The reason that experience can be substituted for education is because there are a lot of firearm examiners without degrees that have been on the job for many years. A large number of examiners without degrees are police officers that transferred into the field and received firearms identification training from their departments.

Kentucky has three different classifications for firearm examiners. You start out as a "Firearms and Tool Mark Examiner", after one year you move up to "Firearms and Tool Mark Examiner Senior" and after being on the job for three years you can apply for the "Forensic Scientist Specialist" classification. With prior experience it is possible to be hired in at the more advanced levels.

When I was hired, over 20 years ago, the only requirement was a bachelor's degree. My Bachelor of Science degree was in Police Administration and I also received an Associate of Art's degree in Criminalistics.

If you are not sure which discipline of forensic science you want to make a career of you should look into getting a degree in Forensic Science. This is usually the equivalent of a Chemistry degree and you can use this type of degree to go into just about any of the different disciplines of forensic science.

There are a number of colleges and universities that have degree programs in Forensic Science. The one that comes to mind is Eastern Kentucky University. An overview of their Forensics program can be found at:

EKU Forensic Science Curriculum

We have a large number of employees in the KSP Forensic Laboratories System who have received their degrees in forensic science from EKU. Several have also participated as interns in our lab. Internships offer an excellent way to get to know the personnel and procedures of a lab and give those that participate an inside edge when it comes to obtaining a full-time position in forensic science.

The Depressing Part, PAY!

Don't expect to make a lot of money working in any of the disciplines of forensic science. Coming right out of college you will only get entry level pay. In Kentucky, the starting base salary for a firearms and tool mark examiner is a whopping $22,000. You do get a 5% raise after 6 months, a 5-10% raise after another year, and are eligible for another 10% raise after 3 years.
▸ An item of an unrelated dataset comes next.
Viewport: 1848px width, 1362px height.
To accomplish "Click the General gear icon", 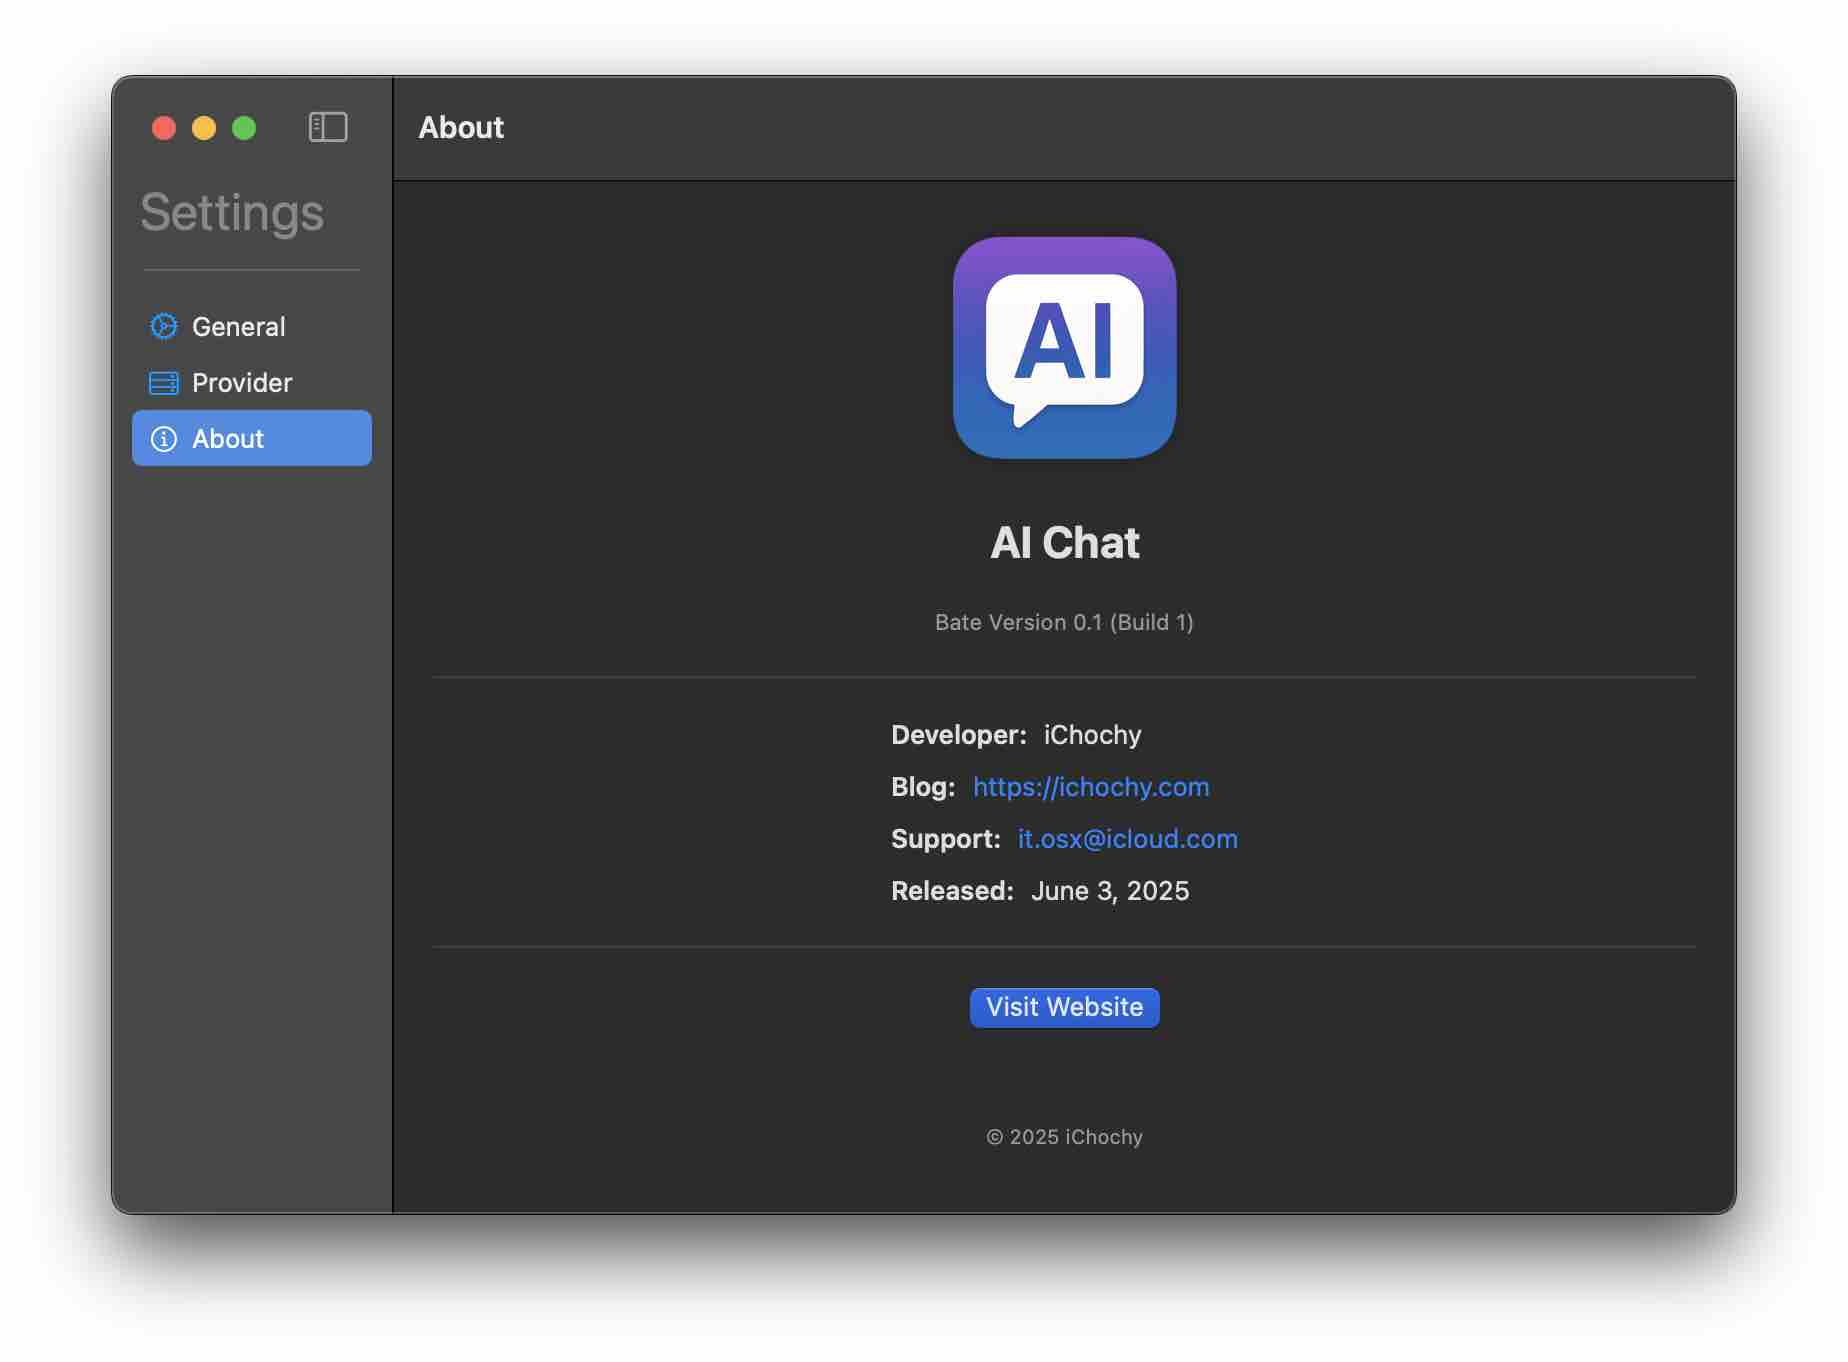I will pyautogui.click(x=164, y=327).
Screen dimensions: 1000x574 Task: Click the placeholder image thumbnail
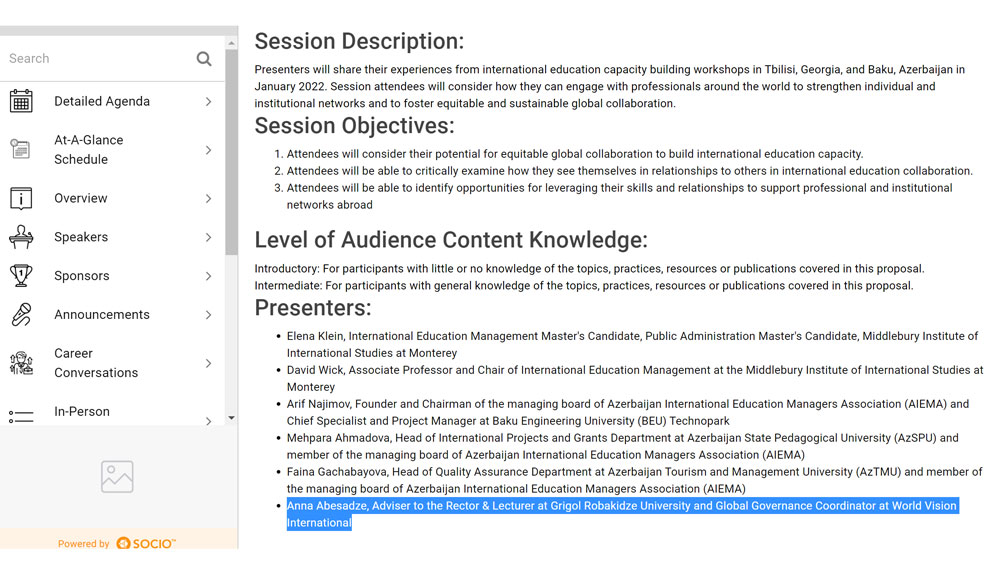click(117, 477)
Starting Salaries at other labs for someone without prior experience will range from approximately $20,000 to $35,000 dollars a year.

Still Listening?

Now the fun part begins. Once you get hired you will immediately start working the real involved murder cases.
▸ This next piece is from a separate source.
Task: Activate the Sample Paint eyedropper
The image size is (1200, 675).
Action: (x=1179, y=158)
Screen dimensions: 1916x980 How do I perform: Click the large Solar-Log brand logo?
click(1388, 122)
You will begin a very involved training program that will probably last at least 2 years. During this time you will receive training in various aspects of firearms and tool mark identification under the supervision of an experienced firearms and tool mark examiner.

Training programs vary but most include:

Reading, reading, and more reading of text books in the fields of law, firearms identification, ammunition, wound ballistics, etc.

Training in proper evidence handling, firearms, ammunition, lots and lots of microscopy, firearm assembly/disassembly. 

One week courses are provided by the FBI that deal with a number of topics including Crime Scene Search, Gunpowder and Primer Residue, Specialized Techniques in Firearms Identification.

Tours of firearm and ammunition manufacturing plants/factories. 

Expert witness testimony training.

Seminars, schools, lectures, yadda, yadda, yadda.